Task details>
Beginning with the line below that contains "socialbizclass_kr profile avatar" and ending with the line that contains "Task: Set breakpoint on line number 25", copy every line exactly. Copy nothing else.

(Stored data)

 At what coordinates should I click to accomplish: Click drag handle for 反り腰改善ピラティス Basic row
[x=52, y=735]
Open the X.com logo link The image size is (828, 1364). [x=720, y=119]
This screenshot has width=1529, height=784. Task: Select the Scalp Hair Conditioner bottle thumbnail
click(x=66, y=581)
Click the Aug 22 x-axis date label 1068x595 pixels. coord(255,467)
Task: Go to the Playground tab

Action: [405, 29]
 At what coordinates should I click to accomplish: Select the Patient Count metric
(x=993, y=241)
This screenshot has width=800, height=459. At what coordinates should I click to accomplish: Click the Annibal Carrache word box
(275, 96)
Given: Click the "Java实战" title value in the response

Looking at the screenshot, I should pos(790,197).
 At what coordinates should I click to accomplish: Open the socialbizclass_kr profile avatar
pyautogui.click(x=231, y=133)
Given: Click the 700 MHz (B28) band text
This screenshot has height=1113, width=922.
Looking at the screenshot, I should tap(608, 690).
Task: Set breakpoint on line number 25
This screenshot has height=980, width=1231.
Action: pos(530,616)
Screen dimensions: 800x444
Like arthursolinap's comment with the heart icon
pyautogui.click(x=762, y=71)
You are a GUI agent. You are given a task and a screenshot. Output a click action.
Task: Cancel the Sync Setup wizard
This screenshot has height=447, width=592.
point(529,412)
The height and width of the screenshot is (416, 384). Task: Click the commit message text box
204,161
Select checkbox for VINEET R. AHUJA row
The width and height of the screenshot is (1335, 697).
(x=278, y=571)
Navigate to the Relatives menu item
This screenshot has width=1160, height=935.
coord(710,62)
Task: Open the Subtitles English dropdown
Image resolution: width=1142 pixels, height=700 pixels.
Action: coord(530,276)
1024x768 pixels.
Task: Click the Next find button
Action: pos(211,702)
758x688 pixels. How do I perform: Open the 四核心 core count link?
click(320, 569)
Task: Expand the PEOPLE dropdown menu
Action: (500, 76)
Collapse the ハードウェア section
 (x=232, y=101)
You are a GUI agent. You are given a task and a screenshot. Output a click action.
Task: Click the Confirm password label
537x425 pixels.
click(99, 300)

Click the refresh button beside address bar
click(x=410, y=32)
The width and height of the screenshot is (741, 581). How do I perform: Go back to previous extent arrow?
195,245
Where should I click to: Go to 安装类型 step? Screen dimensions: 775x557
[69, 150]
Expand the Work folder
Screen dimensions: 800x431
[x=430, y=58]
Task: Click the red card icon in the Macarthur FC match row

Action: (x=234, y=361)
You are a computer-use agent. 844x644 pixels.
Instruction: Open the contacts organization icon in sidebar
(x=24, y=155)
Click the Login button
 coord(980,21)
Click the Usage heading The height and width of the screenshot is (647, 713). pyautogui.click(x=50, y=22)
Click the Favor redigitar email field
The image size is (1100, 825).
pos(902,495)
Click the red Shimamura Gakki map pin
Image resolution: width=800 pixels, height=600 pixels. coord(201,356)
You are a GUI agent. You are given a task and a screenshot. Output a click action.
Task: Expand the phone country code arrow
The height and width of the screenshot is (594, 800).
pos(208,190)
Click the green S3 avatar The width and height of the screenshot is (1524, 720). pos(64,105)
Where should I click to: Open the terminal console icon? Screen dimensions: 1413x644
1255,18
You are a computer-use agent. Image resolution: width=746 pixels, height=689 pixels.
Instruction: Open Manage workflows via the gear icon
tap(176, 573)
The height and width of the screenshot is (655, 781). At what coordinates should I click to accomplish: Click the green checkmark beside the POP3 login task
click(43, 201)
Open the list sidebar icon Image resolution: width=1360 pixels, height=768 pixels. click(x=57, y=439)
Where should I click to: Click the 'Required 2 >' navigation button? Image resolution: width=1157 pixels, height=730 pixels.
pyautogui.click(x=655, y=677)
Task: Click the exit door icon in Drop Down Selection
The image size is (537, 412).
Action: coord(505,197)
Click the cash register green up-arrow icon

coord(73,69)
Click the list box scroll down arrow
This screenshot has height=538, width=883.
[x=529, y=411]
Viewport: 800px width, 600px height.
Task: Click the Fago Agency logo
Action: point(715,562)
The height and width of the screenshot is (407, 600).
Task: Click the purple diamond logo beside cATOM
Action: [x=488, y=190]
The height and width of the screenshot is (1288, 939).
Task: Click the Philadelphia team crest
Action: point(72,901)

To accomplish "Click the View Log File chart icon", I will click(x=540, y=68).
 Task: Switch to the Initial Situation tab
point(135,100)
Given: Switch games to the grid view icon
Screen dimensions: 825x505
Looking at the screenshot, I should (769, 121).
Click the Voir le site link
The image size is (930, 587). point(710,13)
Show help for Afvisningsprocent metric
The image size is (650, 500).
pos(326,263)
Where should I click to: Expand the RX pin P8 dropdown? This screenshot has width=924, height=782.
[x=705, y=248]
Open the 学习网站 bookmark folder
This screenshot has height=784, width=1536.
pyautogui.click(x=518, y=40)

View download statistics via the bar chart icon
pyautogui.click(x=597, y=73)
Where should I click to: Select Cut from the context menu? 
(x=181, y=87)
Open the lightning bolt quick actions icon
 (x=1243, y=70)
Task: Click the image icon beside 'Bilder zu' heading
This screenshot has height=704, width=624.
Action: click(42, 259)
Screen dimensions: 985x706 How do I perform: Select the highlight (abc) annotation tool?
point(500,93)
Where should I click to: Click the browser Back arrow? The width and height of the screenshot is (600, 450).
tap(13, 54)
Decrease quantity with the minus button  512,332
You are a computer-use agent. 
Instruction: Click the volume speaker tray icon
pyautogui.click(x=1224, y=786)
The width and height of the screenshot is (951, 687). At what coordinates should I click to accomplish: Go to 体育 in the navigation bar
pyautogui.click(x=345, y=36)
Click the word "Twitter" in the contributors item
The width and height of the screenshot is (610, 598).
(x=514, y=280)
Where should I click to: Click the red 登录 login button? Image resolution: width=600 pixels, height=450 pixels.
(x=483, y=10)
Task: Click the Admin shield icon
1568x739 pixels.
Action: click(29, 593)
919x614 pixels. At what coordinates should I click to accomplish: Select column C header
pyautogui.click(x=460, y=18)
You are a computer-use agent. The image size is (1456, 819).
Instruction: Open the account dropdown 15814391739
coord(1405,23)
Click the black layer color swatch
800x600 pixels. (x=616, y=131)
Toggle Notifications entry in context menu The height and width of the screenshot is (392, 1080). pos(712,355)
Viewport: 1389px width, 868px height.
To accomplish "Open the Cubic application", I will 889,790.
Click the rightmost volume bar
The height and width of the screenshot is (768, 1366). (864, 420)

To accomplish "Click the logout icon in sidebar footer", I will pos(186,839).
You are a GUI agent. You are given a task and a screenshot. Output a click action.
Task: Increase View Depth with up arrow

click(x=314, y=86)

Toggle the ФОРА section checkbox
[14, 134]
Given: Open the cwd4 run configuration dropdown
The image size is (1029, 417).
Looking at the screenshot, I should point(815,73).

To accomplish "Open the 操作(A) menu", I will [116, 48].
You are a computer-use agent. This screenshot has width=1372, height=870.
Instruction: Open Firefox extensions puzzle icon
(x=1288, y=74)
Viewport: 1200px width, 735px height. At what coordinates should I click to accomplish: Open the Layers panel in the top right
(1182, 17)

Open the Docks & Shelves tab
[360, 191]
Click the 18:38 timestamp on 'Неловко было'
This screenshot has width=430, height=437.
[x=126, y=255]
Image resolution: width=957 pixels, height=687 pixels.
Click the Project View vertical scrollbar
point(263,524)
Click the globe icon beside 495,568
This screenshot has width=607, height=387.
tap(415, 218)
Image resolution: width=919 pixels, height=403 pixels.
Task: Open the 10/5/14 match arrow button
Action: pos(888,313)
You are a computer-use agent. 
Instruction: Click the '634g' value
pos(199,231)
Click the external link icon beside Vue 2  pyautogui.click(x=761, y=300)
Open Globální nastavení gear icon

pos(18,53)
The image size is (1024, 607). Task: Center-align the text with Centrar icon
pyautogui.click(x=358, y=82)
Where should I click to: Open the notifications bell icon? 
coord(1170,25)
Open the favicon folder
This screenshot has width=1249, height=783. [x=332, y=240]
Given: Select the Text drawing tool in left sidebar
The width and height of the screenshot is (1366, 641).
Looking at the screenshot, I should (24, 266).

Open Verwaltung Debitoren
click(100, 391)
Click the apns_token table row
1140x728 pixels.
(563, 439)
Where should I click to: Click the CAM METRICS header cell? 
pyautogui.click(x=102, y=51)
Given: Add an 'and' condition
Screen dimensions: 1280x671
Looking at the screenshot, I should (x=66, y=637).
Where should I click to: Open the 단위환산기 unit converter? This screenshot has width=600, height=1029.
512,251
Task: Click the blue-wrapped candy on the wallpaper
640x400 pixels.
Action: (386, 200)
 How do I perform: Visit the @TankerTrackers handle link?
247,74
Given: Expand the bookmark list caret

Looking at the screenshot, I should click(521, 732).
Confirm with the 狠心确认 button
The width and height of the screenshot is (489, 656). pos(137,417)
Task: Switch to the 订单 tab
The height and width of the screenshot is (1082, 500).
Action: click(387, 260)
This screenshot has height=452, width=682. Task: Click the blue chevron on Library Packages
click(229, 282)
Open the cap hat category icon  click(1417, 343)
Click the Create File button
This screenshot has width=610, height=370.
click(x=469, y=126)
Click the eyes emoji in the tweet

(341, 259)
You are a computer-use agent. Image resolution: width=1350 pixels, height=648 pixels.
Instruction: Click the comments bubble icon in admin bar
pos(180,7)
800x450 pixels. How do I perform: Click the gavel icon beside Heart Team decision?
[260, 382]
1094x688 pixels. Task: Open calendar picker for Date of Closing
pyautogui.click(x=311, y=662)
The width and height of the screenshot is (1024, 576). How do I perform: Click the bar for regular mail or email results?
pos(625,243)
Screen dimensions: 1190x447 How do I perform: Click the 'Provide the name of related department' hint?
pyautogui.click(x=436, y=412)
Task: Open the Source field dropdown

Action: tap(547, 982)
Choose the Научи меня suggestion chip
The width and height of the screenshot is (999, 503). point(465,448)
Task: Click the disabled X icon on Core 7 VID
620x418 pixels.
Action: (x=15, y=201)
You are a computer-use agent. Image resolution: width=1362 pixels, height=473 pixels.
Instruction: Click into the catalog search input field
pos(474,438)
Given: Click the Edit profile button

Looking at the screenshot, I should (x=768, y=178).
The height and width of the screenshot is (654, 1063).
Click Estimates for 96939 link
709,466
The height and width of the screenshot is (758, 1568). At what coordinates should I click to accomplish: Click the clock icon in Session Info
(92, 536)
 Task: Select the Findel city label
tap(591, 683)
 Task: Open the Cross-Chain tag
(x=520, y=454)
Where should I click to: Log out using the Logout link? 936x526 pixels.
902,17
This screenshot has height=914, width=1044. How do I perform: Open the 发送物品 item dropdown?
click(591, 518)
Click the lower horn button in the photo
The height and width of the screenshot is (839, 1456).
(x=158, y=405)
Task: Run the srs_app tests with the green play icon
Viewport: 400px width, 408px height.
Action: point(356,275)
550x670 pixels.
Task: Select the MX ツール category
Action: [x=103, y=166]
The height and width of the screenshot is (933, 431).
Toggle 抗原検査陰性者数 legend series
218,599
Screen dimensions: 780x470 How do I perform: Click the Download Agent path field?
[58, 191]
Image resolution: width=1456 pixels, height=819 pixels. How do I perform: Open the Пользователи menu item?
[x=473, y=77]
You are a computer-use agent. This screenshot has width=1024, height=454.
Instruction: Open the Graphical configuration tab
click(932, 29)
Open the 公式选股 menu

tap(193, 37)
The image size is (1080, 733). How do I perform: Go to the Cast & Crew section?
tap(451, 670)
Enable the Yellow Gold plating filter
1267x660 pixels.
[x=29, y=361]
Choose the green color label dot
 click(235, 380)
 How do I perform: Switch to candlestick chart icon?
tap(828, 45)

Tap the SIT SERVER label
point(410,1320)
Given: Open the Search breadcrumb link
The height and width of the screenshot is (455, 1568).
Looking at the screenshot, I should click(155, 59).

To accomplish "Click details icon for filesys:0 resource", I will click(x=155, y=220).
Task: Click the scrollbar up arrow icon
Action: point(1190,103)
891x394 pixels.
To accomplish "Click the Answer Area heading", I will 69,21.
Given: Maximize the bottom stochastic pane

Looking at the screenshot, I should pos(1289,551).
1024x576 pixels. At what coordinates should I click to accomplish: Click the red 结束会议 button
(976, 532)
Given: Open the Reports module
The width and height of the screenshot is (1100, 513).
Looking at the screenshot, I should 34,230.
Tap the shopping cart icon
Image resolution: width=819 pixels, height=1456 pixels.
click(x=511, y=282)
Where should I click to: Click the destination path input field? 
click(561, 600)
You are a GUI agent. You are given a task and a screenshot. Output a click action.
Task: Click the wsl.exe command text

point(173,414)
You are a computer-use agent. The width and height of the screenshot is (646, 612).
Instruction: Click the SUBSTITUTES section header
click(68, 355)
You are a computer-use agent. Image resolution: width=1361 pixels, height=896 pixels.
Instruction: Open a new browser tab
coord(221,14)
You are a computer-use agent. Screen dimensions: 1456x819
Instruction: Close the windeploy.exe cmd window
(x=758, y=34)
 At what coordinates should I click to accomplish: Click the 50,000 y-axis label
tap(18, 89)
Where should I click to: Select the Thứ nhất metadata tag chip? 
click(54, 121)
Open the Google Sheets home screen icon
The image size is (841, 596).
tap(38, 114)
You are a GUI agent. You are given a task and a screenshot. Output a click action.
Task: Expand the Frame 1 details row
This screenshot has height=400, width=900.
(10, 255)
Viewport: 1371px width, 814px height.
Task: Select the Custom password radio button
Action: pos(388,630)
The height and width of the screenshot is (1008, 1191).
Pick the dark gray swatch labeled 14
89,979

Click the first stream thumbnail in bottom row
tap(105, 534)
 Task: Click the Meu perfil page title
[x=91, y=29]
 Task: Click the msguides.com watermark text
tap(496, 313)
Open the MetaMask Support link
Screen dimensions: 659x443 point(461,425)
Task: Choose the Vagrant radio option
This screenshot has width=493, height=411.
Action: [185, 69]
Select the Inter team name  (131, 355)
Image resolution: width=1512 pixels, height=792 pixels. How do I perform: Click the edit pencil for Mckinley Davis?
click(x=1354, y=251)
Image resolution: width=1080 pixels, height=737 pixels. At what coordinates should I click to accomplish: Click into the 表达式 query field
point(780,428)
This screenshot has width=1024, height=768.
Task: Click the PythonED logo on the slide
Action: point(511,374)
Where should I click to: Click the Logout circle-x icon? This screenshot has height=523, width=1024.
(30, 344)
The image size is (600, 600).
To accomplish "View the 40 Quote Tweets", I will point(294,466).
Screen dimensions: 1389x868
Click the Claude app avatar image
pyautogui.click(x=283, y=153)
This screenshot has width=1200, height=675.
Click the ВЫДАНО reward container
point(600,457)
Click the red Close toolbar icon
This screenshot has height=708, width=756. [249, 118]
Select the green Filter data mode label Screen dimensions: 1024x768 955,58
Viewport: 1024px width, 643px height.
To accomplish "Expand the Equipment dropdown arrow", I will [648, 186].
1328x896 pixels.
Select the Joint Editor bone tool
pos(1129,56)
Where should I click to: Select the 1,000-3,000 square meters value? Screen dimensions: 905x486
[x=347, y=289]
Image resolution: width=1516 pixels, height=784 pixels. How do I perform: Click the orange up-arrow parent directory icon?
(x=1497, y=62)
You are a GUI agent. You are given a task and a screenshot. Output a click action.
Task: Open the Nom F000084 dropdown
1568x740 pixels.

Solution to the problem>
 At what coordinates should I click to accomplish: Open the socialbizclass_kr profile avatar
pyautogui.click(x=231, y=133)
Given: Click the 700 MHz (B28) band text
This screenshot has height=1113, width=922.
Looking at the screenshot, I should tap(608, 690).
Task: Set breakpoint on line number 25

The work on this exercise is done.